Se metió basta la cintura en el oleaje y probó el agua. Había visto que los otros la bebían, y esperaba que fuera pasable. La encontró pura y fresca; tenía un regusto que nunca había sentido hasta entonces. Tras beber hasta el hartazgo, tuvo la sensación de haber recibido una transfusión de sangre joven. Emergió del océano y volvió a cruzar la playa hacia la jungla. Los otros habían vuelto a sus entretenimientos y a la comida; lo contemplaron de frente, más audaces, pero nadie le dijo nada. Les respondió con una sonrisa, pero eso pareció sorprenderlos. Ya en la selva, buscó las frutas y los cocos que había visto comer a la sirena. La fruta amarilla sabia a pastel de duraznos, y la pulpa del seudococo recordaba el gusto de un bife muy tierno, mezclado con trozos de nuez.

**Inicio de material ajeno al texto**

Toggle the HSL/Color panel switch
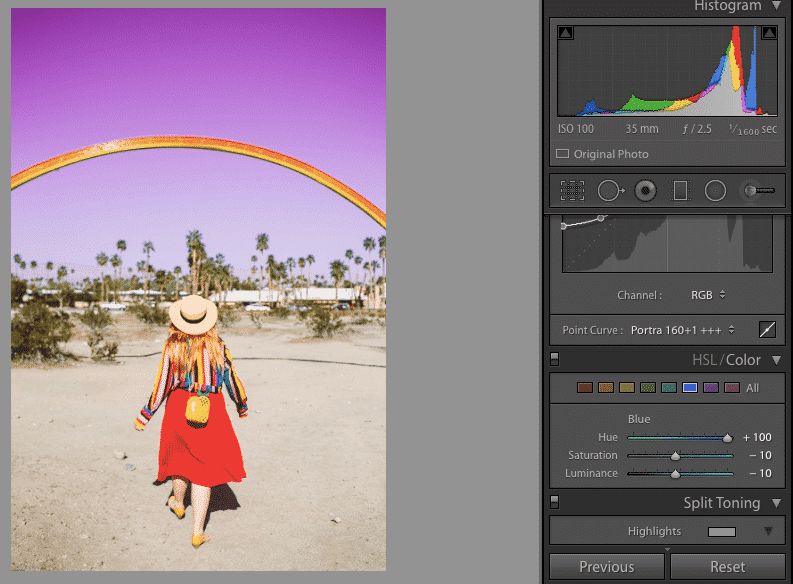793x584 pixels. tap(555, 360)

Después se sintió satisfecho, con una sola excepción: extrañaba su pipa. Pero en aquel paraíso no parecía existir el tabaco.
En los días siguientes recorrió la selva y se entretuvo en la playa o en el mar. Para entonces, la gente de la playa se había acostumbrado a su presencia, y hasta comenzaba a reír cuando él hacia sus apariciones matutinas. Un día, varios de aquellos seres saltaron sobre él para quitarle las ropas, riendo estruendosamente. Corrió detrás de una mujer que se llevaba sus calzoncillos, pero ella se internó en la selva; cuando reapareció, traía las manos vacías. A esa altura, Wolff podía hablar lo bastante como para hacerse comprender con frases trabajosas. Durante sus años de estudio y de enseñanza había adquirido un vocabulario griego muy amplio; sólo le fue necesario aprender la entonación y ciertas palabras que no figuraban en su Autehnreith.